Investing for tomorrow

Applying Environmental, Social and Governance Principles to Emerging Market Debt

02 Aug 2017

Many investors put off at the idea of using environmental, social and governance (ESG) criteria when investing in emerging markets (EM). Pictures of wood-burning stoves polluting tropical air or military tanks in a coup d’etat are often the associations one has with emerging markets and run counter to the growing need for environmental sustainability and good governance.

Just a decade ago, most countries facing fragile situations (whether political, social or economic) were low-income. This situation has hugely improved, with human development indices and other metrics demonstrating significant progress as many countries have graduated to middle income status. If we look ahead, some of the poorest countries with the lowest ESG scores may in fact produce the largest improvements.
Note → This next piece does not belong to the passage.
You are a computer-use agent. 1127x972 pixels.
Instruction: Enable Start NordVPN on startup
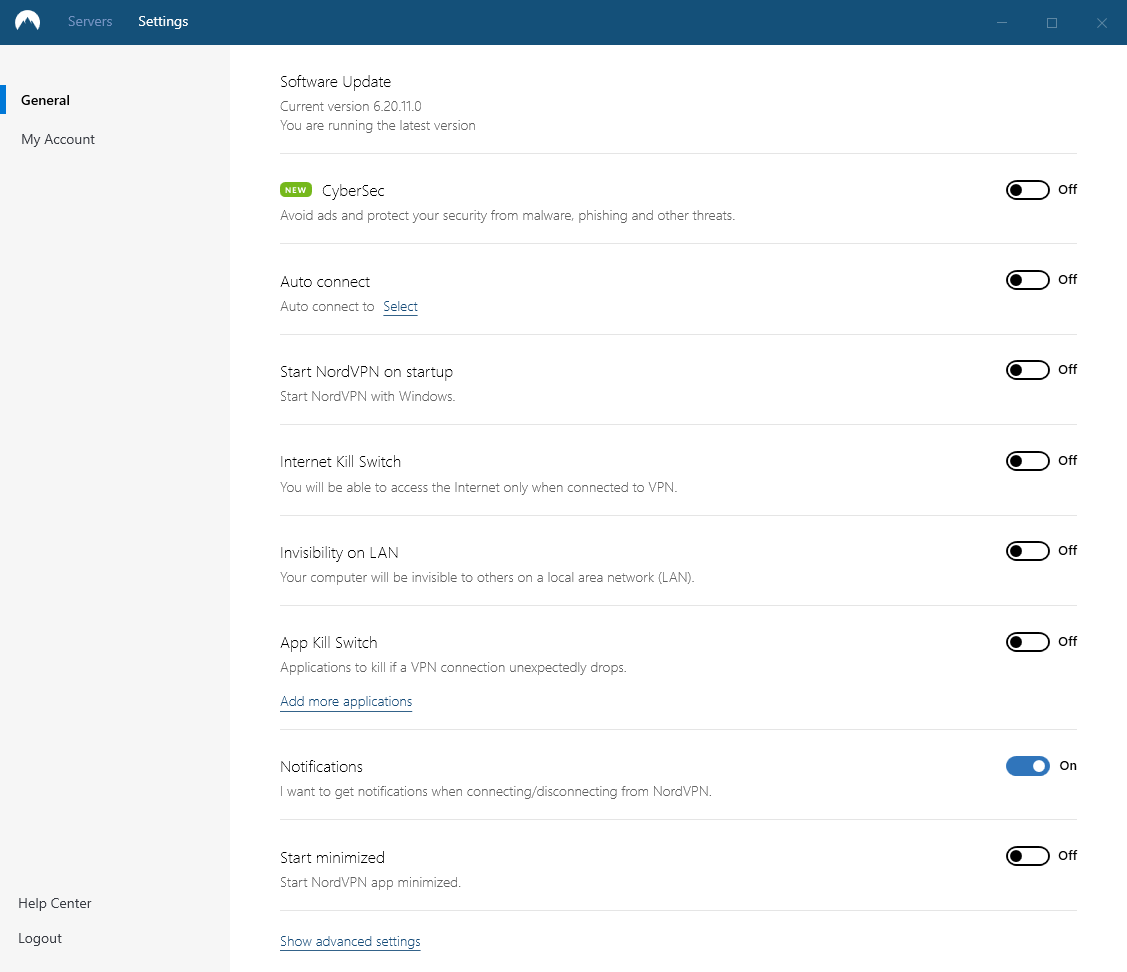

Combining the expertise of our Emerging Markets Fixed Income team and our dedicated Sustainability Centre, our ESG in emerging market debt (EMD) paper explores:

  • How – and why – we apply an ESG framework to EMD
  • Examples of the factors included in ESG screen
  • Incorporating ESG into the EMD investment process
  • The future of EM and the role of ESG

Without question, many emerging markets are departing from a lower base. We agree that many of these countries arguably face the lowest hanging fruit in terms of gaining environmental efficiencies, safeguarding social goods and improving institutions of government. But these are precisely the countries that are most in need of long-term responsible investment to stimulate economic growth, job creation and strengthen their economic foundations.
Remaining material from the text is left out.